■ TÂCHE COURTE ■
D'après l'extrait sur les croyances, pourquoi l'enfant est-il une source de richesse pour l'Africain traditionnel ? Répondez en une à trois phrases.

++++ EXTRAIT À LIRE

V.1.4. LES CROYANCES
La croyance peut être définie comme un ensemble
dynamique de choses matérielles ou immatérielles auxquelles il
croit et qui d'une manière ou d'une autre détermine son agir et
sa représentation du monde. Elle fait partie de sa personne et permet de
le définir en tant qu'il est un être spécifique et
différent des autres.
Pour l'Africain traditionnel, la base de sa croyance se
résume dans tout ce que dans le passé a référence
avec ce que les ancêtres ont pris comme modèles, comme
déterminants de leur agir, de leurs pratiques, base de leur foi et de
leur représentation de l'univers et de leur société. C'est
à la base de cette croyance que prend source toutes les autres croyances
sur l'enfant qui est ici l'objet de notre propos.
Ø La croyance aux ancêtres
Pour l'Africain traditionnel, la croyance aux ancêtres
est la base de sa culture. Les ancêtres sont les fondateurs de la tribu,
ils sont de ce fait le sujet des mythes et des légendes les plus
colorés. Ils sont ceux qui ont vécu avant lui, ceux qui ont eu le
temps d'expérimenter ce que c'est que la vie et qui par
conséquent sont l'unique chemin à suivre si l'on veut aussi la
connaître, l'expérimenter et s'accomplir en tant qu'être au
monde. C'est ce qui explique que, chaque fois que l'Africain traditionnel aura
une difficulté existentielle, il ira tout de suite les consulter comme
c'est le cas avec le vieux chef déchu dans le conte Trahoré et
le mauvais chef, qui vont les consulter au travers des sorciers ou
devins comme Gollo dans le conte Kaye et Gollo lorsqu'il, était
confronté à la difficulté de retrouver sa soeur Kaye
mangée par un lion.
La consultation des ancêtres aussi se fait en Afrique
par l'organisation des cérémonies et rites divers où est
consacré un ensemble de cultes divers destinés à faire des
sacrifices pour implorer leur aide ou tout simplement pour les honorer et les
remercier. La croyance aux ancêtres peut aussi se manifester par la
croyance que les rêves sont de véritables dialogues avec eux.
Même si l'on croit que ceux qui viennent en rêve ne sont pas tous
bienfaisants,on tendra l'oreille et élèvera son esprit pour
chercher à comprendre le véritable sens des paroles et des
révélations.
Ø La croyance aux ancêtres et à
leur réincarnation
L'Africain traditionnel ne croit pas seulement aux
ancêtres ou aux dieux qu'il vénère, il croit surtout en
leur réincarnation. A cet effet, il croit que la venue au monde d'un
enfant est le retour d'un ancêtre ou tout simplement la
réincarnation d'un ancêtre ou d'un parent mort. C'est pourquoi
l'enfant est une source de richesse, la condition de toute union en Afrique. En
effet, « Mourir sans une descendance ... c'est là, aux yeux de
l'Africain l'échec absolu, la catastrophe sans appel, qui condamne non
seulement celui qui meurt sans enfants en vie, mais aussi tous les
ancêtres de sa races qui l'ont
précédé en ce monde ... » (J. Jahn
cité par J.M ;Tcheho, 2002 :71). Dans le conte
Trahoré et le mauvais chef, lorsque le vieux chef
déchu alla demander conseil aux ancêtres, ces derniers sachant que
sa femme ne pouvait plus avoir d'enfant, lui donnèrent le pouvoir
d'accoucher lui-même par son ongle. C'est par cette naissance que les
ancêtres se réincarnèrent en la personne de l'enfant
Trahoré pour venir venger le vieux chef. La croyance aux ancêtres
dans l'imagerie de l'Africain traditionnel est tellement importante que
lorsqu'il met au monde un enfant, on lui donne le nom d'un ancêtre ou
d'un parent mort. L'attribution du nom devient le moyen par lequel on
ressuscite les ancêtres, le moyen d'honorer leur mémoire, de leur
demander pardon ou de les remercier.

++++++++
++++ DONNÉES RECUEILLIES

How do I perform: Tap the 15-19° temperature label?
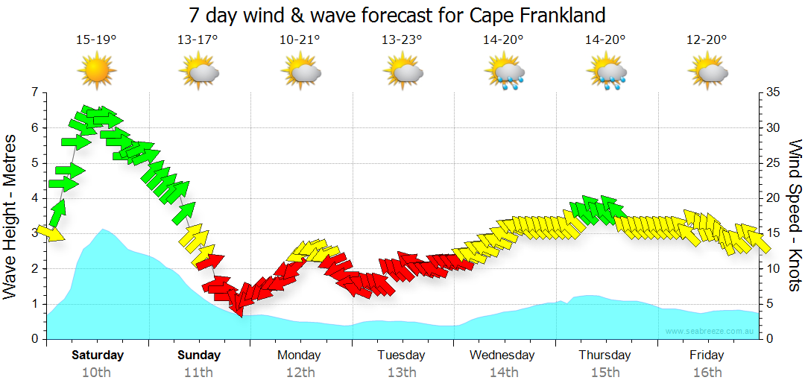coord(96,40)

++++++++

■ RÉPONSE COMPLÈTE ■
L'Africain traditionnel croit que la venue au monde d'un enfant est le retour d'un ancêtre, ou la réincarnation d'un ancêtre ou d'un parent mort. C'est pourquoi l'enfant est une source de richesse et la condition de toute union en Afrique.